To overcome this hurdle, the Chen Lab sought to build a way to record gene activity, store the information within living cells, and later recover it to see how past events influenced the fate of the cell.

The researchers first experimented with bacteria proteins called encapsulins, but they did not perform well. Then they read an article about mysterious structures known as vaults.

Vaults — so named because early researchers likened them to vaulted cathedral ceilings — are enigmatic structures naturally occurring inside cells. Although smaller than the membrane-enclosed organelles such as the nucleus or mitochondria, vaults are the largest particles made by human cells and among the most abundant, with about 10,000 in most cells and up to 100,000 in some immune cells.

First discovered 40 years ago, their function remains unknown. Vaguely resembling footballs or hand grenades, vaults are mostly hollow — meaning they could be engineered to store other molecules. Better yet, they do not trigger an immune response because they already exist within cells.

“The first time we tried it, it just worked so much better than encapsulins — approximately 10 times better,” said Chen. “So we immediately shifted our approach to using vaults.”

First, the method assembles a “transcriptome,” or an inventory of all the messenger RNA (mRNA) produced by the cell at that moment. (Most cells contain complete copies of the genome, but only certain genes are expressed at any given time and thus produce the mRNA instructions to build proteins.)

The system uses poly(A) binding proteins, which naturally bind to mRNA and are widely employed to produce transcripts of gene activity. With bioengineering, researchers attached these proteins to others that naturally form vaults. When the vault takes shape and closes up, the transcript information becomes enclosed within.

“It’s like a magnet for RNA,” explained Kevin Yu-Kai Chao, a Ph.D. student in chemical physics in the Kenneth C. Griffin Graduate School of Arts and Sciences and lead author of the paper. “Then the vault will capture the magnet.”

“It’s like a magnet for RNA. Then the vault will capture the magnet.”

Kevin Yu-Kai Chao

The vaults act like protective containers and shield the RNA from normal degradation by enzymes.

In experiments, the researchers found that the TimeVaults extended RNA preservation more than sevenfold — from a half-life of about 17 hours in the cell cytoplasm to 132 hours inside the vaults.
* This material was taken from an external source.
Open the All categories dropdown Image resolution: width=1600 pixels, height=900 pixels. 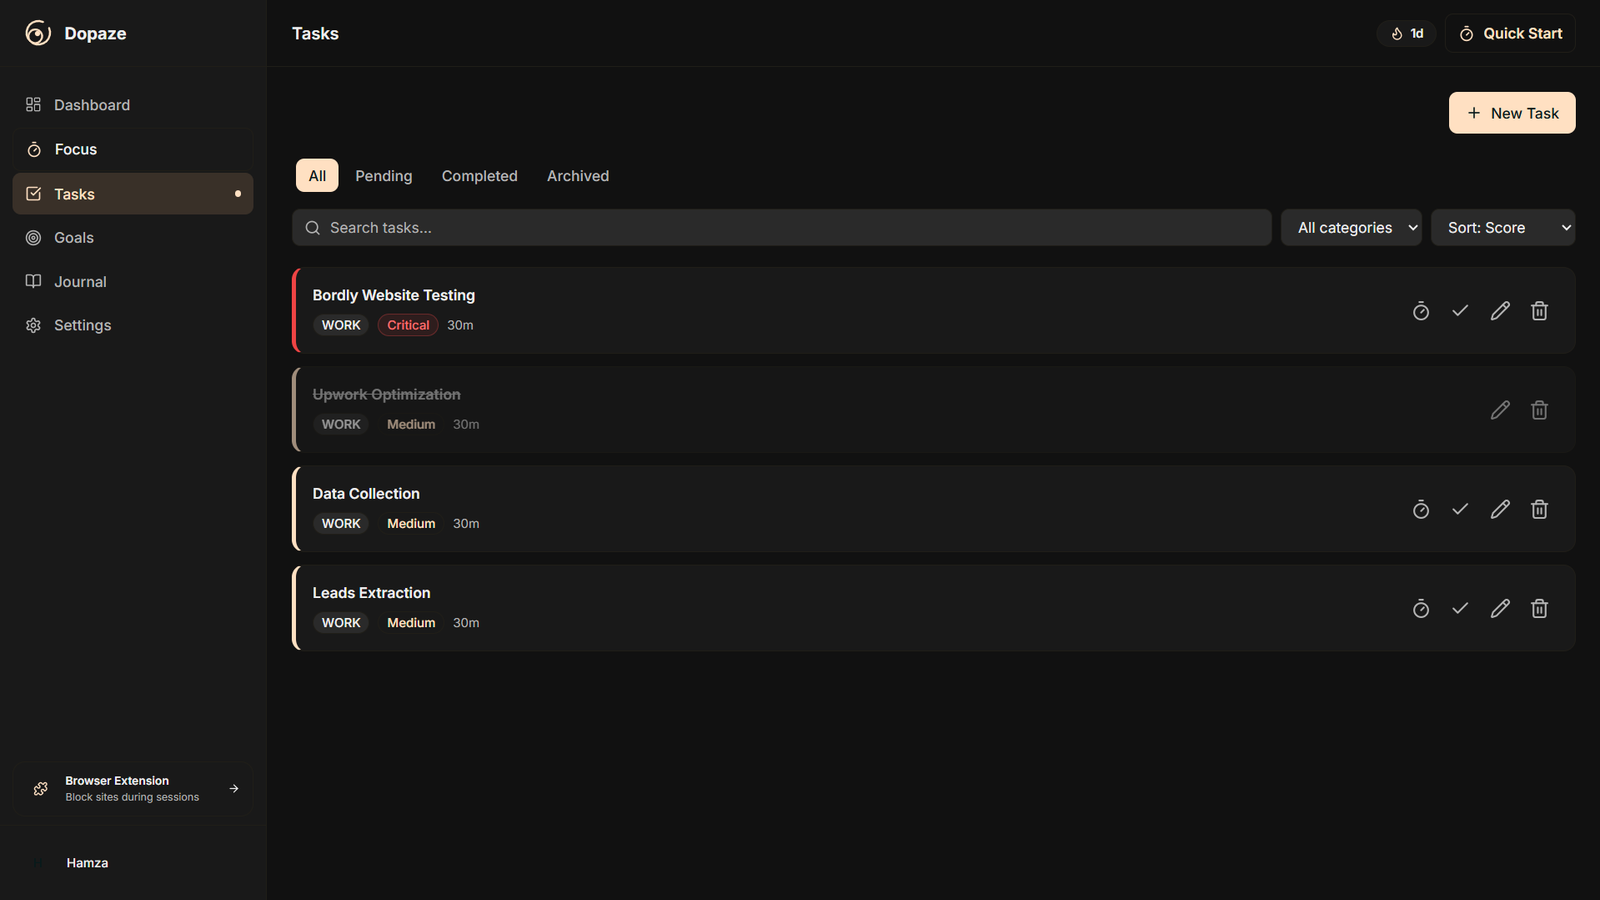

This information is even inherited by daughter cells. When cells divide, the vaults are divided between the offspring cells.

Next, researchers used chemical techniques to dissolve the vaults and assemble transcriptome snapshots of past activity, which can be compared with other snapshots taken later.

“It’s a link between past and future,” said Chao. “Previously there was no link.”

The researchers tested the method by subjecting cells to heat shock and mimicking hypoxia (low oxygen), two stressors with well-established effects on gene expression. In both cases, the TimeVaults preserved evidence of the classic cellular responses long after it had vanished from the main body of the cell.

In another experiment, the team used the method to examine why some cancer cells became resistant to therapeutic drugs.

Thus far, the researchers have only used the method to record a single time point, but they hope it can be adapted to record multiple time points — and perhaps someday take scientists closer to a cellular version of a “black box” flight recorder.

“It’s the first way to actually look at the history of a cell and connect it to the future.”

Fei Chen

“It’s the first way to actually look at the history of a cell and connect it to the future,” said Chen. “We believe there probably will be a lot of cool applications from a research and potentially therapeutic standpoint. We’re actually very excited to share this with the scientific community.”

One colleague, a pioneering biologist known as “The Vault Guy,” is already excited. Leonard Rome, a Distinguished Professor at the David Geffen School of Medicine at UCLA whose team first discovered vaults in 1986, applauded the new method for its innovative engineering of the still-mysterious structures. “Frankly, I’m delighted that Dr. Chen has been able to exploit the properties of the vault particle in this way and by doing so deliver an entirely new method for probing a cell’s history,” he said.